I walked by the garden the other day and I noticed a few nibbled off branches on one of my tomato plants. My first thought was…the deer have been in here and snacking on my garden! At the same time, a distant memory swam around right under the surface and I knew there was something familiar about this particular scenario. I just couldn’t quite put my finger on it. 

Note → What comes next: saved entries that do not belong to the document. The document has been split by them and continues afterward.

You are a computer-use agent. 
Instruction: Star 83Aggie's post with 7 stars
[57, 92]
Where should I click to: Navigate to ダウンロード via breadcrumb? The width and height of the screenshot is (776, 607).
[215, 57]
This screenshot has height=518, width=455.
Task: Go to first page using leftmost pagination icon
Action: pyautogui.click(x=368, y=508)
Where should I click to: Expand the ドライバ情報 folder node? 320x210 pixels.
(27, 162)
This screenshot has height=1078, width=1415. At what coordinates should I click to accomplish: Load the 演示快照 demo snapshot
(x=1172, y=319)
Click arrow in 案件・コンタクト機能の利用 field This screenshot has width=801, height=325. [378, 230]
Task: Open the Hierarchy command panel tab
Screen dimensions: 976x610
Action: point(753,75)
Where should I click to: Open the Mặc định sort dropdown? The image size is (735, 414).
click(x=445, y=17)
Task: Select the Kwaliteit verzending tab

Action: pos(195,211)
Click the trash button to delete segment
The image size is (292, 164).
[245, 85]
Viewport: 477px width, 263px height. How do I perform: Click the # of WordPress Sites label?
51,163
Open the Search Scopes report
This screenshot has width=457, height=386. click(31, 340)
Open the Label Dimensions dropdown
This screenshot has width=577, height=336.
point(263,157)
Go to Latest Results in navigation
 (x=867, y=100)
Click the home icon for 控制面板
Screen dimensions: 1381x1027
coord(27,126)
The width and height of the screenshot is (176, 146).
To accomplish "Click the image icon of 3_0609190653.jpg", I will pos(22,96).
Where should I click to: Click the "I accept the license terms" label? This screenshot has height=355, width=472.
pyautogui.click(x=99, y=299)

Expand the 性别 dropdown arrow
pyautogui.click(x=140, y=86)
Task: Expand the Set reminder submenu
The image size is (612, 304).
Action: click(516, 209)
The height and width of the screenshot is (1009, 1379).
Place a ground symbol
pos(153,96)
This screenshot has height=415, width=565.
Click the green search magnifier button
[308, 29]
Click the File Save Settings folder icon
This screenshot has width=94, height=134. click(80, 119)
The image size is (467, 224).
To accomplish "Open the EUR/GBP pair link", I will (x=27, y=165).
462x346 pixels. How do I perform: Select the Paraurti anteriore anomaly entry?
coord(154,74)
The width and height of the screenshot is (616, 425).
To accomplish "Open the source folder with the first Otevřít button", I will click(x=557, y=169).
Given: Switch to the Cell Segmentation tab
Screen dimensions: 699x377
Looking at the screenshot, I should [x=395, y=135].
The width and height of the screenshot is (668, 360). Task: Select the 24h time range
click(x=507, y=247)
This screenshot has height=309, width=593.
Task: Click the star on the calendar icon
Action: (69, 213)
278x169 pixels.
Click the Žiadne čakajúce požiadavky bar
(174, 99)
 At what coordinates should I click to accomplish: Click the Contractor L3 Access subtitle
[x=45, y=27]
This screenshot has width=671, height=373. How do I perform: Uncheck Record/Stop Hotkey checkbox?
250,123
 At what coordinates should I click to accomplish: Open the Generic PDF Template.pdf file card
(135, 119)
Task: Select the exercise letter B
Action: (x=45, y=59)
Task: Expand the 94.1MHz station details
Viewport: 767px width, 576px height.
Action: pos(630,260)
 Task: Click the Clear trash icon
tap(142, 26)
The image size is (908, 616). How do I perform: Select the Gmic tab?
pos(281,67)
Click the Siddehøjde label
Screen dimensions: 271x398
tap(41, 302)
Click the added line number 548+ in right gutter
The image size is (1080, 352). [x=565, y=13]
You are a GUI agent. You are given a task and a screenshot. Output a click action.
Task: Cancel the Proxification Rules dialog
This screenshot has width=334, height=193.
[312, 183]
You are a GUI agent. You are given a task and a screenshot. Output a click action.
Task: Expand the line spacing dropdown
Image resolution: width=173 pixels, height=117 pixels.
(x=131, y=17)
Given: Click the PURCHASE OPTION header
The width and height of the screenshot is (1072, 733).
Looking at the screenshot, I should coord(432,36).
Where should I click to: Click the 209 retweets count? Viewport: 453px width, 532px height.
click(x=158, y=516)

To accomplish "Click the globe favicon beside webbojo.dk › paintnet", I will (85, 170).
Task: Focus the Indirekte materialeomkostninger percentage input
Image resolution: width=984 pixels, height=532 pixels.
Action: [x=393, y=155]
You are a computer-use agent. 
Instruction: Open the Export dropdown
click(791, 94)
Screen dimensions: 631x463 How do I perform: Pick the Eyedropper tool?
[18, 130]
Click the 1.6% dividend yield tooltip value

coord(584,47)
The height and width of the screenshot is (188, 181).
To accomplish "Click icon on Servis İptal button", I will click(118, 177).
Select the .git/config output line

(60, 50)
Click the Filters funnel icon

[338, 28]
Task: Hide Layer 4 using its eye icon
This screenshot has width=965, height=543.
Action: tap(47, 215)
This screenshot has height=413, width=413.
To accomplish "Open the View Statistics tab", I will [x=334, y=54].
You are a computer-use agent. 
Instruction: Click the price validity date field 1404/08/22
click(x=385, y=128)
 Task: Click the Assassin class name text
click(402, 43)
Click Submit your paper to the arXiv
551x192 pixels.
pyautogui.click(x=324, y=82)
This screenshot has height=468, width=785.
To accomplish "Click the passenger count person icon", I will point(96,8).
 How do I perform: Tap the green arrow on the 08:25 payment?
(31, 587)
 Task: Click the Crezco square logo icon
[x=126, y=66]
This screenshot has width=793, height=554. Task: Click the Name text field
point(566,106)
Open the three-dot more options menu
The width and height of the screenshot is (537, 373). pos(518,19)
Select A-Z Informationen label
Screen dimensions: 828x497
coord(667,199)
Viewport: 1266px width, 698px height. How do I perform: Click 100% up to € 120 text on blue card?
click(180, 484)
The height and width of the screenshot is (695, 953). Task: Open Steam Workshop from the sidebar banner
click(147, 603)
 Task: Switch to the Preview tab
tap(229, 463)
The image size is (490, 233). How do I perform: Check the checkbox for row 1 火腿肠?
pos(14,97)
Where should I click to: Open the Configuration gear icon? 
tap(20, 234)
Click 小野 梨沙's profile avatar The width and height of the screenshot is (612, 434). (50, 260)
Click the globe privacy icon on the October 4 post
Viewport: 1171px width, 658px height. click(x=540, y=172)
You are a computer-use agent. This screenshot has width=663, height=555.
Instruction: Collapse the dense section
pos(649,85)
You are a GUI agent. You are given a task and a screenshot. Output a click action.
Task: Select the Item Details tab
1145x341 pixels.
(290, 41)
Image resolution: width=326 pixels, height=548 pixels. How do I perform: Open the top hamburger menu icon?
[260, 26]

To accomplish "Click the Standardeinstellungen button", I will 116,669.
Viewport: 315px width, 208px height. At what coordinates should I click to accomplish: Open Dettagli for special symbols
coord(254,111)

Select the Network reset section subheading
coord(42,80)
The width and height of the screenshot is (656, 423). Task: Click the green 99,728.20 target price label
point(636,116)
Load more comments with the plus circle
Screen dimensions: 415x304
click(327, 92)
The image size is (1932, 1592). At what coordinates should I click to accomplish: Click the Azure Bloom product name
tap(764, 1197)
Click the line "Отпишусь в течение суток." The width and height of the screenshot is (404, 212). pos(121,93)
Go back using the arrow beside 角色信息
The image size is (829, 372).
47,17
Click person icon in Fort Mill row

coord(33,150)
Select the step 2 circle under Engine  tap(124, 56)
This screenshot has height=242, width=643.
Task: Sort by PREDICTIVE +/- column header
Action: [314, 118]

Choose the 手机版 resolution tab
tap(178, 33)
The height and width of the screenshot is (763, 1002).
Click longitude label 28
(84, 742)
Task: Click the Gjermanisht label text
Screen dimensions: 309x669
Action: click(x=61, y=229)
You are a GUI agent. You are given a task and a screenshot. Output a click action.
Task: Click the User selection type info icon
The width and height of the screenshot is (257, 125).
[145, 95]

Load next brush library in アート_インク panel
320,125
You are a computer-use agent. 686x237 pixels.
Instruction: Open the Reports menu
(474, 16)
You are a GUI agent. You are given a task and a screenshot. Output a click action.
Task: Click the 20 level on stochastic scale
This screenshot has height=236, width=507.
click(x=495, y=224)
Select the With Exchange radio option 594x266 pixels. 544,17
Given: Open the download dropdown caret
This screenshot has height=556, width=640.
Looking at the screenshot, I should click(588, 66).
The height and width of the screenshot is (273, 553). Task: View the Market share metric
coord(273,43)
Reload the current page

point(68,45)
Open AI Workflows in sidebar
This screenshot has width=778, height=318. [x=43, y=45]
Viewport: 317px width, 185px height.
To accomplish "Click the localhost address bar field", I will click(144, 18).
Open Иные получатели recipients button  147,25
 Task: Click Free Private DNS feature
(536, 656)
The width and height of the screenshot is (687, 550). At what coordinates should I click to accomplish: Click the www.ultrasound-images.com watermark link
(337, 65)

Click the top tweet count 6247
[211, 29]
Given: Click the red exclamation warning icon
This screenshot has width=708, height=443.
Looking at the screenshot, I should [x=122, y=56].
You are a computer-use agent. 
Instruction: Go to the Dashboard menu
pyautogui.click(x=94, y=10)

As you’ve seen in my posts of the the last few weeks, things have really been busy here on the Ponderosa. Between mowing, gardening, harvesting, canning, and baking bread, I’ve had little time to spend perusing the plants in our little tomato patch. As I pulled the wagon full of produce and groceries from the truck to the house yesterday, I looked over and now my tallest tomato plant was noting but sticks at the top. Now, I know deer can stand up on their hind legs to reach fruit in trees, but I couldn’t see that happening in the middle of a tomato patch without other plants being damaged. That’s when it hit me….that memory of a scourge in a garden decades ago in Colorado.

The tomato hornworm!

As soon as I emptied the wagon, I went out the the garden to look for the nasty beasts! And…there they were. Now, here is where it would have behooved me to do a Google search and learn something about this infestation before I made an unfortunate mistake. When I saw the worms with the white egg like sacs on their backs, I assumed they were eggs. I immediately plucked the stem with the offending monster and mashed it…”eggs” and all.

Enter YouTube. Come to find out, that was what is called a parasitized tomato hornworm. There is a small wasp that lays it’s eggs on the caterpillar. They hatch and become larvae and burrow down into the hornworm…killing it. The trick is to find the hornworms, cut them in half with an old pair of scissors, and be done with them. Then, when you find one with the wasp eggs on it, you carefully snip off the leaf it is currently chowing down on and transfer it to a “sacrificial tomato plant”…one that maybe isn’t growing so well or producing very much. Essentially just giving it something else to eat till the wasp eggs hatch and the larvae kill it naturally. You actually want more of those wasps in nature. Unfortunately…I learned this too late for two hornworms, but now I know better.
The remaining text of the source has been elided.